• **Extracted data**:
====================
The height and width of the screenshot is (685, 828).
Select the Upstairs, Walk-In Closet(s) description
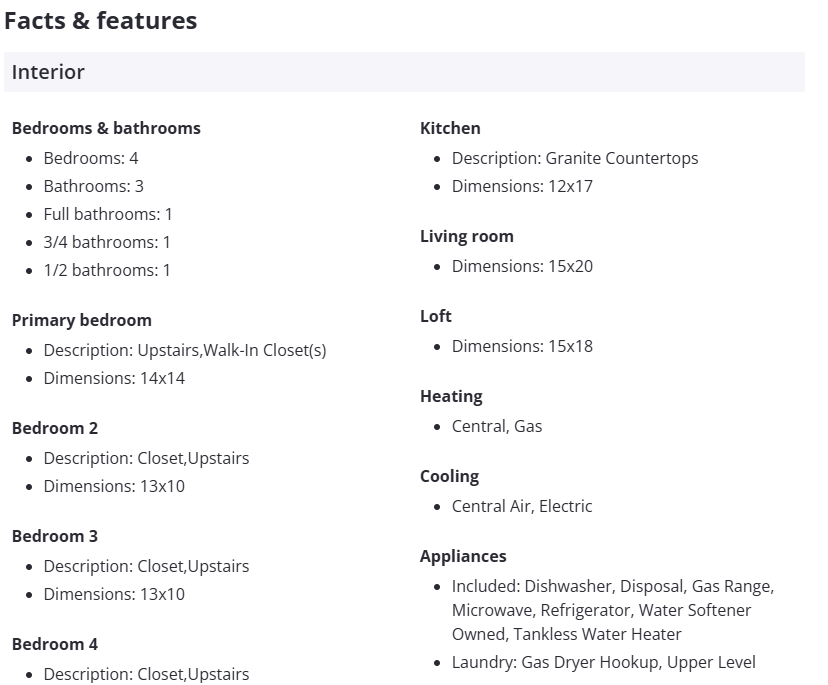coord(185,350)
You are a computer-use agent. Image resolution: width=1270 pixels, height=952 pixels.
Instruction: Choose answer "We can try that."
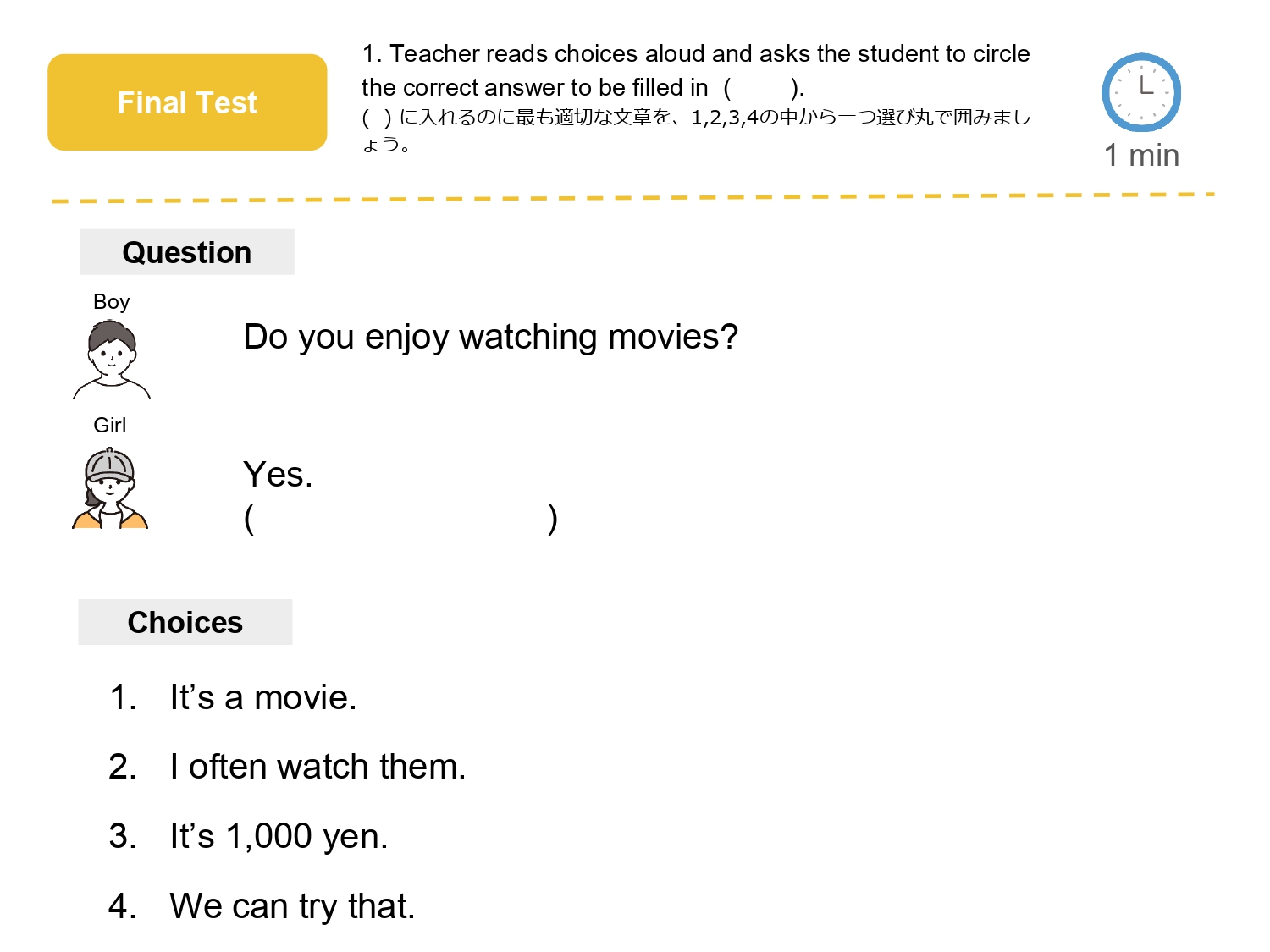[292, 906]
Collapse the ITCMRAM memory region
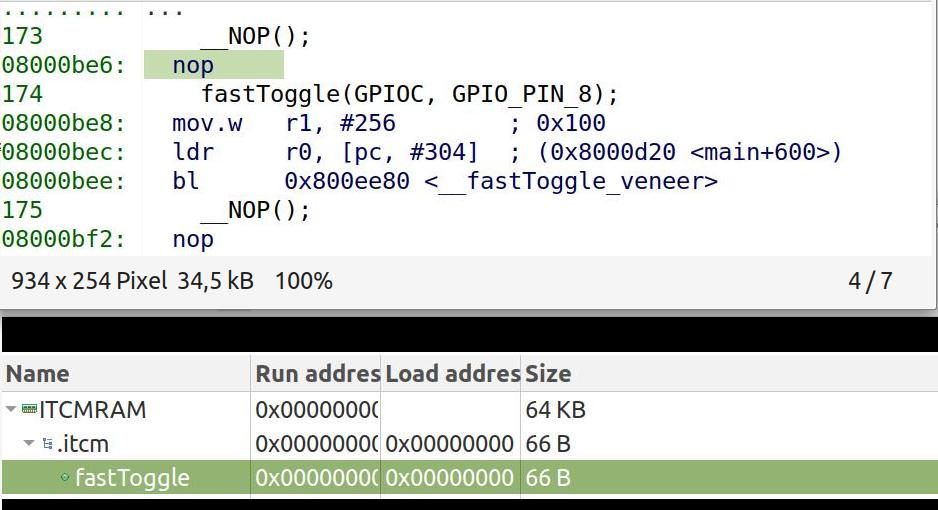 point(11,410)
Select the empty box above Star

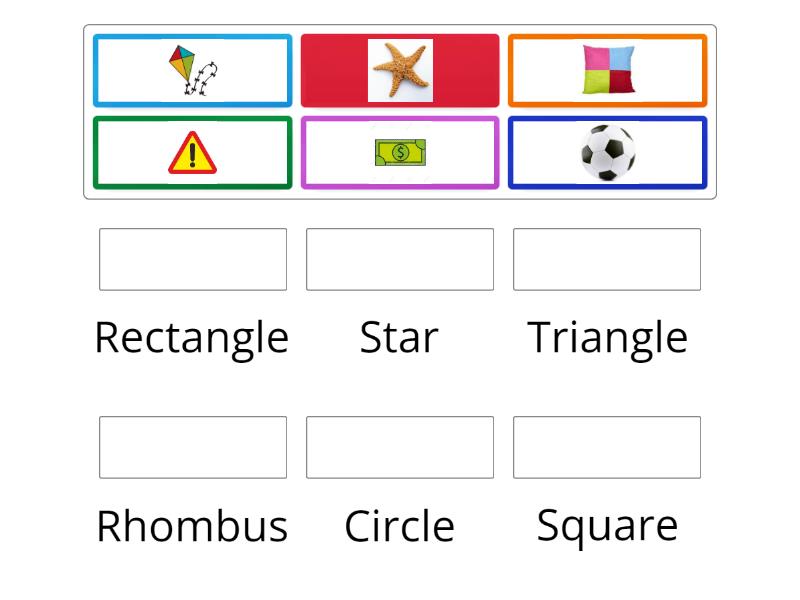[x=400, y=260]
====================
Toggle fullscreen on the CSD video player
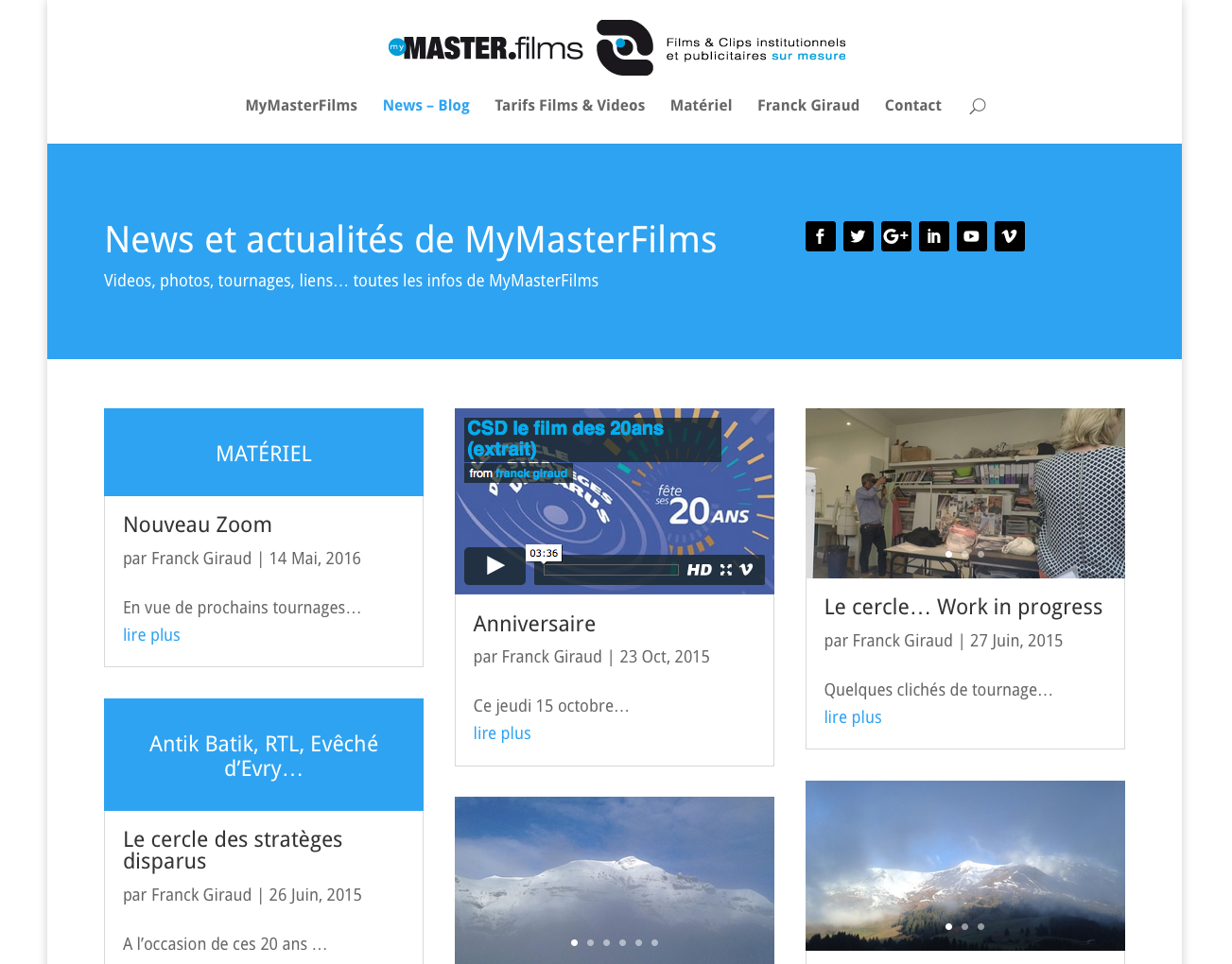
====================
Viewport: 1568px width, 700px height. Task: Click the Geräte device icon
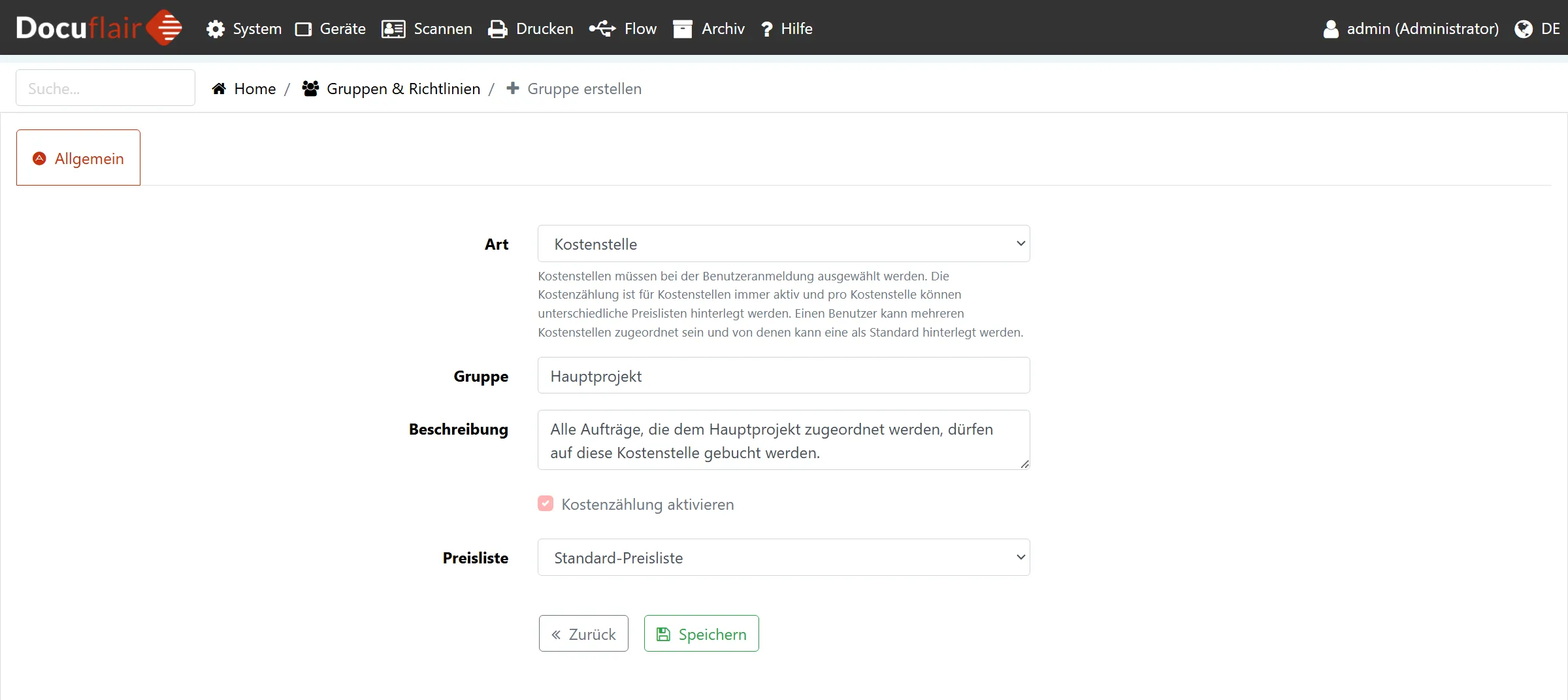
====================
• **Exercise requirements**: Copy the lines between the one containing "You are a computer-use" and the one containing "[x=400, y=260]", both included, and add 18 to every number in the answer coordinates. Leave the pictures out.

• **Full answer**:
You are a computer-use agent. Image resolution: width=1270 pixels, height=952 pixels.
Instruction: Choose answer "We can try that."
[310, 924]
Collapse the ITCMRAM memory region
 point(29,428)
Select the empty box above Star

[x=418, y=278]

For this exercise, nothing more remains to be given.